L’occupation des sols est un petit bijou, c’est un texte extrêmement bref, c’est plutôt une nouvelle. C’est ce que la critique appelle minimaliste et que l’on peut en tout cas appeler économiste et elliptique. Il parle en terme d’objet et non pas de sujet. Au départ du texte on ne sait pas de quoi il sera question.

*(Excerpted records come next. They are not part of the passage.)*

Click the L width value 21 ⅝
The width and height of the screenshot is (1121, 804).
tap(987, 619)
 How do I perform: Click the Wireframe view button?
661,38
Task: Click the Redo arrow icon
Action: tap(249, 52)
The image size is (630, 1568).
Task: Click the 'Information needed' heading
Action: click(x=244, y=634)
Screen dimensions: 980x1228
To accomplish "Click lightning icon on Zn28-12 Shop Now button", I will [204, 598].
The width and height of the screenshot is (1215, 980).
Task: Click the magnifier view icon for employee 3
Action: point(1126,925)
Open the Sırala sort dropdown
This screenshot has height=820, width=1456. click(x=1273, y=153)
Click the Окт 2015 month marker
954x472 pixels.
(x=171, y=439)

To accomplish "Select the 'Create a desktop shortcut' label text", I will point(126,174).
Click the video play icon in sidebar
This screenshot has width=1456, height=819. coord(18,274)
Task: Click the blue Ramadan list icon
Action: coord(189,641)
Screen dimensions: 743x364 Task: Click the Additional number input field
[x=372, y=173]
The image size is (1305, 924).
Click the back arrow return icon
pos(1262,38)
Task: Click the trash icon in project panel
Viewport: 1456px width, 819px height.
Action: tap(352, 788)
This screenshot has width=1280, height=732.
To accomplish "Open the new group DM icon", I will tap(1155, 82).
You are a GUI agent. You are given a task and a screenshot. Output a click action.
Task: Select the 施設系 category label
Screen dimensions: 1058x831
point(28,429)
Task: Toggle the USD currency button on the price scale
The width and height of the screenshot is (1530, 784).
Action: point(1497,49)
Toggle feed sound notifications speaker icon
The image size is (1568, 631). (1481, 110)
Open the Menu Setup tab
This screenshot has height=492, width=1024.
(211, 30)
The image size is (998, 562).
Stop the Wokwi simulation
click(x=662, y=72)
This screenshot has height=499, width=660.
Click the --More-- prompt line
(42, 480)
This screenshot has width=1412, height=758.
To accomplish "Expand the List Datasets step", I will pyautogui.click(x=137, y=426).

L’occupation des sols raconte le deuil, l’émotion, le refoulé, d’un jeune homme qui ne garde l’image de sa mère que sous la forme d’une image publicitaire qui recouvre la façade de l’immeuble où elle vantait un flacon de parfum.
C’est la destruction d’un immeuble, en particulier d’un mur sur lequel était représentée l’effigie d’une jeune femme. On comprend que cette jeune femme est morte et la destruction du mur correspond à la définitive mise à mort de cette jeune femme puisque toute image d’elle disparaît à jamais pour ceux qui restent, le veuf et le fils.

L’effigie de la mère est détruite au moment où le bulldozer rase l’immeuble. Cette mort n’a jamais été mise en mots et le deuil n’a jamais été fini ni par le mari ni par le fils. C’est au moment de l’occupation des sols, au moment où on abat l’immeuble, et avec l’immeuble le mur sur lequel figure l’image ultime de la mère, qu’a lieu le deuil du fils.

Ce qui est intéressant dans le début de la nouvelle c’est que dans l’énumération [« comme tout avait brûlé–la mère, les meubles et les photographies de la mère–… »] aucune distinction ne soit effectuée entre les choses et la mère elle-même. Le deuil est dit après les cendres.
Le sujet, l’affectivité, les émotions sont escamotés au profit de l’incendie et de la nécessité matérielle, de la difficulté matérielle de reconstituer quelque chose qui pourrait s’apparenter à un foyer, ou en tout cas un logement où l’on puisse convertir les pièces au gré des besoins : acheter un canapé convertible et permuter le salon en chambre.

Cet univers de permutation, de la combinaison où ce sont les choses et la fonctionnalité des choses qui prennent le pas sur les affect, sur les émotions, est tout à fait caractéristique du roman echnozien.
Le sujet, l’émotion et l’affectivité se vengent au fur et à mesure que la nouvelle avance et à mesure que le mur est détruit. La destruction de la chose permet de ressusciter le souvenir d’une souffrance et permet au fils d’opérer une sorte de catharsis par rapport à ce deuil.

On peut parler d’impassibilité car il n’y a aucun pathos, aucune émotion. Les choses sont dites en terme de choses, d’éléments matériels. 

Néanmoins c’est un texte sur le deuil et sur le retour de cette figure maternelle, et d'une douleur, et d'une perte qui n'ont jamais été dites, et qui n'ont jamais été accomplies. C'est plus riche que simplement minimaliste ou impassible.